En este marco, la tolerancia constituye un principio moral y político que se plasma en un nuevo Estado de Derecho, dentro del cual todos tenemos la obligación de no defender únicamente nuestros derechos, sino que al mismo tiempo y ante cualquier circunstancia los derechos del otro, del que nos rodea y del que vive en espacios diferentes, en latitudes alejadas, pero que la globalización nos acerca a ellos.
Contraria al pluralismo, a la diversidad cultural y a la democracia, la intolerancia para Phillipe Douste-Blazy surge como sistema político y como ideología en los terrenos de crisis, en tiempos de crisis, de crisis económica y social, de crisis política, pero, lo que es más grave, en momentos de crisis de responsabilidad ante el otro, de crisis de corresponsabilidad entre individuos y entre grupos, de países enteros. Lo que Hannah Arendt denomina tiempos de oscuridad.
La filósofa alemana, refiriéndose a estos momentos y a su esperanza en los hombres del futuro, escribió en 1968 “Los tiempos de oscuridad no sólo no son nuevos, sino que no son en absoluto una rareza en la historia, aunque tal vez eran desconocidos en la historia norteamericana que por lo demás tiene su buena porción en el pasado y en el presente de crímenes y desastres. La convicción que constituye el trasfondo inarticulado sobre el que estos retratos se dibujaron es que incluso en los tiempos más oscuros tenemos el derecho de esperar cierta iluminación, y que esta iluminación puede llenarnos menos de teorías y conceptos que de la luz incierta, titilante y a menudo débil que irradian algunos hombres y mujeres en sus vidas y sus obras, bajo casi todas las circunstancias y que se extiende sobre el lapso de tiempo que les fue dado en la tierra. Ojos tan acostumbrados a la oscuridad como los nuestros difícilmente serán capaces de distinguir si su luz fue la de una vela o la de un sol deslumbrante.”

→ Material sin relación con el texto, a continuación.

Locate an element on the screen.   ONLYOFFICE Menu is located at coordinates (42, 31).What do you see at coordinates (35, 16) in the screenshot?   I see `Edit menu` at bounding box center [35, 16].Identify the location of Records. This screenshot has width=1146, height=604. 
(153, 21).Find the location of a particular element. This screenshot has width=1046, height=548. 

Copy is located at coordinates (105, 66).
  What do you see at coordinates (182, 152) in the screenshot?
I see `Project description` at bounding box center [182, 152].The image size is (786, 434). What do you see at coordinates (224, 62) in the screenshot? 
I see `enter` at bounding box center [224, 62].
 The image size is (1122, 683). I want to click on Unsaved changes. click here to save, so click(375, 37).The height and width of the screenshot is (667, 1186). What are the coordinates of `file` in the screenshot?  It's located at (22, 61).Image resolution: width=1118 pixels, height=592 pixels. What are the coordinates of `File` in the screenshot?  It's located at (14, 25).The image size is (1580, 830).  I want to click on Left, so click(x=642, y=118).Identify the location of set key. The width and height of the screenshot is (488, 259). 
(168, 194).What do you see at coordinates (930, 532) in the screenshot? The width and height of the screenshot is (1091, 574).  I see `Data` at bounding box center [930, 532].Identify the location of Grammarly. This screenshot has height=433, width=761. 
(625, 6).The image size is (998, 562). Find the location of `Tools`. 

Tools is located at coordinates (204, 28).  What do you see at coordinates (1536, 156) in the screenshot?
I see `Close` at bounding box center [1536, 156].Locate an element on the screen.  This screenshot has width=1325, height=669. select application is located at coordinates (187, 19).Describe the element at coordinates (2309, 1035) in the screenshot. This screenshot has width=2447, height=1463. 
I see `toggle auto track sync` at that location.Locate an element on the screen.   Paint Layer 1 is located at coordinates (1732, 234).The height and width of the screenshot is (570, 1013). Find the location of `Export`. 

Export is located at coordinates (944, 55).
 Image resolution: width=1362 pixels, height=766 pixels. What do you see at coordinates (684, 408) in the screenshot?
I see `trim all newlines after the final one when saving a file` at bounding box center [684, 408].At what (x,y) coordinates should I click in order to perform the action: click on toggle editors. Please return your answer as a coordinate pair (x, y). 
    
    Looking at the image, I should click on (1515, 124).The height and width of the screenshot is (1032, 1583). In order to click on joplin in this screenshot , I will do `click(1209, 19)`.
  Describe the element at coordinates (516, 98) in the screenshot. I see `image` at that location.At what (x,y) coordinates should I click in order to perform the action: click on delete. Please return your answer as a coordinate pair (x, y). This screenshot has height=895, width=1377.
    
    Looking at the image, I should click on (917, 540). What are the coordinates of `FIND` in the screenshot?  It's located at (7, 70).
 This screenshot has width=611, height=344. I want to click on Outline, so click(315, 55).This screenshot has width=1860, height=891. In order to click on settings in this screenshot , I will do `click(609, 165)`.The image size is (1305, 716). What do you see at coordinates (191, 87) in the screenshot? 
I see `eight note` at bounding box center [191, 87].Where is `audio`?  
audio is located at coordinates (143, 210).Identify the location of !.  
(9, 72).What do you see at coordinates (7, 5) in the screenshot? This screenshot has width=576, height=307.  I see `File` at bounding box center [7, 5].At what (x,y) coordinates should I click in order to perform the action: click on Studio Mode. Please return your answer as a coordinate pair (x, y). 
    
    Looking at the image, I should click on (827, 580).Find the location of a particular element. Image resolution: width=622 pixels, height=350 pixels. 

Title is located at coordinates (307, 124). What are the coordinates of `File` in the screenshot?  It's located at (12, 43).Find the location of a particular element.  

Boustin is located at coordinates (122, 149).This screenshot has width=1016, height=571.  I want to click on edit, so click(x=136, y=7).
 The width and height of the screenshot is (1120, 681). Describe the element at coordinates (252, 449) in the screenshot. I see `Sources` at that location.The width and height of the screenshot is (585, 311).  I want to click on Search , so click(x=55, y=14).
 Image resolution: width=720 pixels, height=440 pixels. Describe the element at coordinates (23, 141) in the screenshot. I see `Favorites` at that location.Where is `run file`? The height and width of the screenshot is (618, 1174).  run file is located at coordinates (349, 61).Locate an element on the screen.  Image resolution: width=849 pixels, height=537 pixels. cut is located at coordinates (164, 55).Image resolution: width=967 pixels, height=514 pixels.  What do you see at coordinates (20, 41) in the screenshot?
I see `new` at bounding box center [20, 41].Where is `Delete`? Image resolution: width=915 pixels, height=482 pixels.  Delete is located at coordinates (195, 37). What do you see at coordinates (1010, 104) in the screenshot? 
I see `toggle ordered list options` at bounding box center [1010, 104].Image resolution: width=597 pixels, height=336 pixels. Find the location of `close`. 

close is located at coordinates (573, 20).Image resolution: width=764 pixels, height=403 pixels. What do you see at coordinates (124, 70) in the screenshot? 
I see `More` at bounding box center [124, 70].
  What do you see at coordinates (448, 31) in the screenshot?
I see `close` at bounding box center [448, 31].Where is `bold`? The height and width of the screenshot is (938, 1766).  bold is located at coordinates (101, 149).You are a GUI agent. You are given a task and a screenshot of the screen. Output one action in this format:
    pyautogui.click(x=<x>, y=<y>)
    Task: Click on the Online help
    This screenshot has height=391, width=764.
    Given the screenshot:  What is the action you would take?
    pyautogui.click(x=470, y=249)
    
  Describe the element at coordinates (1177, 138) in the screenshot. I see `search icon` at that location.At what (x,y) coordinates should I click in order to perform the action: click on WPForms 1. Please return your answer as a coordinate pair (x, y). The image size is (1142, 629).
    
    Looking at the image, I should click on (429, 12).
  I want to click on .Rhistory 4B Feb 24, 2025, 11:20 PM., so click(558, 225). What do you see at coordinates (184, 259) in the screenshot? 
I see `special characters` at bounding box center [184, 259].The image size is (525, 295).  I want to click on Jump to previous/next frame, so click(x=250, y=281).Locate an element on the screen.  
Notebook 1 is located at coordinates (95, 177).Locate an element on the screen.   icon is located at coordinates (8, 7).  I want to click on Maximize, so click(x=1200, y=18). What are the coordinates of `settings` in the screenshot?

Como principio y valor fundamental de las democracias modernas, la tolerancia pasa de un carácter religioso a otros: social, ideológico y político, vinculándose, como ya mencionamos, con el pluralismo y la diversidad cultural, que son reconocidos como elementos democráticos en sí mismos, ya que conllevan a la heterogeneidad de intereses, ideologías, identidades y culturas.
Si bien, el problema de la intolerancia colectiva se presenta en cualquier latitud, recordemos que también es local y privada. Por ello, como ciudadanos debemos reflexionar en nuestro entorno inmediato y preguntarnos: ¿soy tolerante?, ¿respeto a los que son diferentes a mí?, ¿respeto a los que en mi familia piensan o actúan de manera diversa?, ¿practico la discriminación en mi trabajo?, ¿excluyo a otros porque no son iguales y piensan distinto?, ¿mi líder político es tolerante?, ¿hay tolerancia en mi equipo de trabajo?, etc.
En este contexto pensamos en la tolerancia como principio democrático que se desvanece, que se esfuma, y de la que nos olvidamos. La ya citada Françoise Héritier dice “Tolerar significa, entonces, aceptar la idea de que los hombres no se definen simplemente como líderes e iguales ante el derecho, sino que la categoría de hombre corresponde a todos los seres humanos sin excepción. Sin duda, este es el fundamento de una ética universal hipotética a condición -las condiciones son tantas- de que hay una toma de conciencia individual y colectiva, que exista una voluntad política internacional y se desarrollen sistemas educativos que enseñen a no odiar.”